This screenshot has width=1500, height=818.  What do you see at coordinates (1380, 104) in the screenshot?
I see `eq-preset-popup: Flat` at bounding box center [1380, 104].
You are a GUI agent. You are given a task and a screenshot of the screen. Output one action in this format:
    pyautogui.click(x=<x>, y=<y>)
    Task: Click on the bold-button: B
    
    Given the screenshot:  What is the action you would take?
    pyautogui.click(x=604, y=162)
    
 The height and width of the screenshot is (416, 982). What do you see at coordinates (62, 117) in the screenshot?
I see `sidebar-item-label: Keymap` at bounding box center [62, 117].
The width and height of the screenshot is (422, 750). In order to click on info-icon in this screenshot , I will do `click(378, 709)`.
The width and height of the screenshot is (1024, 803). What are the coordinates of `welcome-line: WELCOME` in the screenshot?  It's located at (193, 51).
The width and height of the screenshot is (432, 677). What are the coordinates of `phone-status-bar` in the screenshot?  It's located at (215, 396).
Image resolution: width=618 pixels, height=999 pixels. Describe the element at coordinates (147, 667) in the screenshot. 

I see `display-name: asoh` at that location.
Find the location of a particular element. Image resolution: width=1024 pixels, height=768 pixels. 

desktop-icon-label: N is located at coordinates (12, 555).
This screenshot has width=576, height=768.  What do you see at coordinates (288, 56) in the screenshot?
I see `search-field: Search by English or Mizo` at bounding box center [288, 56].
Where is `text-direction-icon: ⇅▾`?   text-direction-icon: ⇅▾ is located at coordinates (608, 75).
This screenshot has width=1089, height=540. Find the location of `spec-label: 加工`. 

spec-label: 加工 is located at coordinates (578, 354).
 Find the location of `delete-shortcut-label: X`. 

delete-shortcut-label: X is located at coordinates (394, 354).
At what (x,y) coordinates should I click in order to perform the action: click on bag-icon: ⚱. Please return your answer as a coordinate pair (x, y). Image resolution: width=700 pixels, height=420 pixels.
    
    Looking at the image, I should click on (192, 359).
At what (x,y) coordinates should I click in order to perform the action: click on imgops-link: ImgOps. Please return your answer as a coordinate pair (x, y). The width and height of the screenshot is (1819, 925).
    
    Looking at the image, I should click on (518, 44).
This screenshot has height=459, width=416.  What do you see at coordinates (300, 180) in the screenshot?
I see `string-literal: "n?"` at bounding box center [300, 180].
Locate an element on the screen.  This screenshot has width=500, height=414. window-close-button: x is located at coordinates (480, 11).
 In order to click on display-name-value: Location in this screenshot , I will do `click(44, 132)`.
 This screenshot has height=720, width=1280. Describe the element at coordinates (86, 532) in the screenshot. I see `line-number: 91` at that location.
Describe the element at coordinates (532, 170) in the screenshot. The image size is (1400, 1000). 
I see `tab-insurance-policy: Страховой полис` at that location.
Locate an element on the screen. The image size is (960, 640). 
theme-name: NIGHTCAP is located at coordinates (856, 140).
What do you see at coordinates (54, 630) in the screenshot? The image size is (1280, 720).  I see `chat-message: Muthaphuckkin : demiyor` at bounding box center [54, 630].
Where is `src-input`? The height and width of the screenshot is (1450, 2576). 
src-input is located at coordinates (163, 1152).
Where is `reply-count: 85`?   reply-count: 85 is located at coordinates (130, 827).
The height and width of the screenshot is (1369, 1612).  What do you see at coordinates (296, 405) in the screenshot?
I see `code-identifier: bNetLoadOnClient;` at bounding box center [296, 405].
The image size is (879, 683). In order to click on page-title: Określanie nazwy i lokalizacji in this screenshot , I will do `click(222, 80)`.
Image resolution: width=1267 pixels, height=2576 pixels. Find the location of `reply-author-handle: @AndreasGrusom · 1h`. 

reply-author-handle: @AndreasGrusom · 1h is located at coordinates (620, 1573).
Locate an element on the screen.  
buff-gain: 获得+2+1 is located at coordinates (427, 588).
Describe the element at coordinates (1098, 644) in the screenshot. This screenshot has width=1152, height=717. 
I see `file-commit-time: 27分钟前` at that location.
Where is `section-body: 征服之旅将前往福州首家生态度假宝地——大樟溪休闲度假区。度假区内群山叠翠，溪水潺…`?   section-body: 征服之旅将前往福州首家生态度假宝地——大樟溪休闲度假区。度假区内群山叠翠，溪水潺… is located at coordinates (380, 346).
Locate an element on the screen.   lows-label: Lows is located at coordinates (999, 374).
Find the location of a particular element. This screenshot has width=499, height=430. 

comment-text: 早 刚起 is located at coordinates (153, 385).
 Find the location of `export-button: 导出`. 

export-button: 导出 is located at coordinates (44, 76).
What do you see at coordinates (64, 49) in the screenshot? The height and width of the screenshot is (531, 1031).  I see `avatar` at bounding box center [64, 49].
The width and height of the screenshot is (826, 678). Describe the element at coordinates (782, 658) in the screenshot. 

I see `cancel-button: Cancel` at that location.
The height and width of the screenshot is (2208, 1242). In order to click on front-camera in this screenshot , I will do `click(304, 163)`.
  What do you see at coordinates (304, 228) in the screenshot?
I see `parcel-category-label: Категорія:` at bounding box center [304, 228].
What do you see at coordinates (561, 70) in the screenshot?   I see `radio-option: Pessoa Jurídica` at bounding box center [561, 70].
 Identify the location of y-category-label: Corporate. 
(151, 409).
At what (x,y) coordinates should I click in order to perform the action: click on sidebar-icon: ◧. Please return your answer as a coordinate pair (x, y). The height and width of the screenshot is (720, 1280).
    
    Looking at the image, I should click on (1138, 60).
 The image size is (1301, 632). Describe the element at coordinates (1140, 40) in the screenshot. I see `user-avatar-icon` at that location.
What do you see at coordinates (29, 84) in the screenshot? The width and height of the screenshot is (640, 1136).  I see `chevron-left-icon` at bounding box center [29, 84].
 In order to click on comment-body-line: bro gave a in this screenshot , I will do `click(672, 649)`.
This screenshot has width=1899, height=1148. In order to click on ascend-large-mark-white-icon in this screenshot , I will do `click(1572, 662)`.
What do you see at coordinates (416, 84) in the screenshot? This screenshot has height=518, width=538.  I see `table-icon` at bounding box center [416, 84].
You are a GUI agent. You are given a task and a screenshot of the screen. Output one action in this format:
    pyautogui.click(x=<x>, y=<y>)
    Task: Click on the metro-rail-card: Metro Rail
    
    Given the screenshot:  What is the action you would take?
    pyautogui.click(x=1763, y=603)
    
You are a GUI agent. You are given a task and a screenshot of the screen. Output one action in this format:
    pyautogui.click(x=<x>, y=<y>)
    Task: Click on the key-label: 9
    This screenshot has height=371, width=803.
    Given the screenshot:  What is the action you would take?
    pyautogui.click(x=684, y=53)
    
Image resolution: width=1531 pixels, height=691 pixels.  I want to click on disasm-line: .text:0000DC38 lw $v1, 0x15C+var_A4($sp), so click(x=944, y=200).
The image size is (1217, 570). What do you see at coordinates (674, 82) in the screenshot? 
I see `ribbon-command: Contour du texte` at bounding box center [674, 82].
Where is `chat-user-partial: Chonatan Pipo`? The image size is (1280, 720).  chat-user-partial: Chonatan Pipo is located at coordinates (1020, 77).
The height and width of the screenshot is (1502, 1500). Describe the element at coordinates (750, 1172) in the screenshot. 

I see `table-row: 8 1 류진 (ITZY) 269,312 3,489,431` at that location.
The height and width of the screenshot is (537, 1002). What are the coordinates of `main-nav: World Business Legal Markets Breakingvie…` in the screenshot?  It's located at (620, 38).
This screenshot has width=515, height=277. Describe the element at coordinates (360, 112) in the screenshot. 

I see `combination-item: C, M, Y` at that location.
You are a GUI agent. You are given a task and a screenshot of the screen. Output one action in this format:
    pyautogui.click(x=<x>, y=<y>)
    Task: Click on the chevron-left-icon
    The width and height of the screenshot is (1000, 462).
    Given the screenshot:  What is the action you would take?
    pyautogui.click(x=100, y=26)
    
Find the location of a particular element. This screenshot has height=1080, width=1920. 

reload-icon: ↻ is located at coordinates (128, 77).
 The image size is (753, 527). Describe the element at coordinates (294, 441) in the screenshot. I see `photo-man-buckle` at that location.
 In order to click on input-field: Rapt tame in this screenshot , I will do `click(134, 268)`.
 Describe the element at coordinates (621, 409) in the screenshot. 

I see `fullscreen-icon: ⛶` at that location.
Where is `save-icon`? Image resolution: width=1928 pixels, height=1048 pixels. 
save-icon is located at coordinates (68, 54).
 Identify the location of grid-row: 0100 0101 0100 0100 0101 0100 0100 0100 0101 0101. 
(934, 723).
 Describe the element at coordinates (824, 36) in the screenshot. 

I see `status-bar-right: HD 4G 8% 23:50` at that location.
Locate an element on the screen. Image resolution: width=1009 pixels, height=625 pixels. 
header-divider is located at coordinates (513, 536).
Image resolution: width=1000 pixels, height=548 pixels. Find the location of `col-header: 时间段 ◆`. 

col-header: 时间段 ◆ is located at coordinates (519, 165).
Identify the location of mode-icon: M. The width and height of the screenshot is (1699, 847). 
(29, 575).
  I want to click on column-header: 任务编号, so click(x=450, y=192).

═══

PROBLEM DETAILS:
Pick out each line above that contains the word "particular" and copy those lines.

SOLUTION TO THE EXERCISE:
Find the location of a particular element. Image resolution: width=1024 pixels, height=768 pixels. 
Find the location of a particular element. This screenshot has width=499, height=430. 
Find the location of a particular element. This screenshot has height=1080, width=1920. 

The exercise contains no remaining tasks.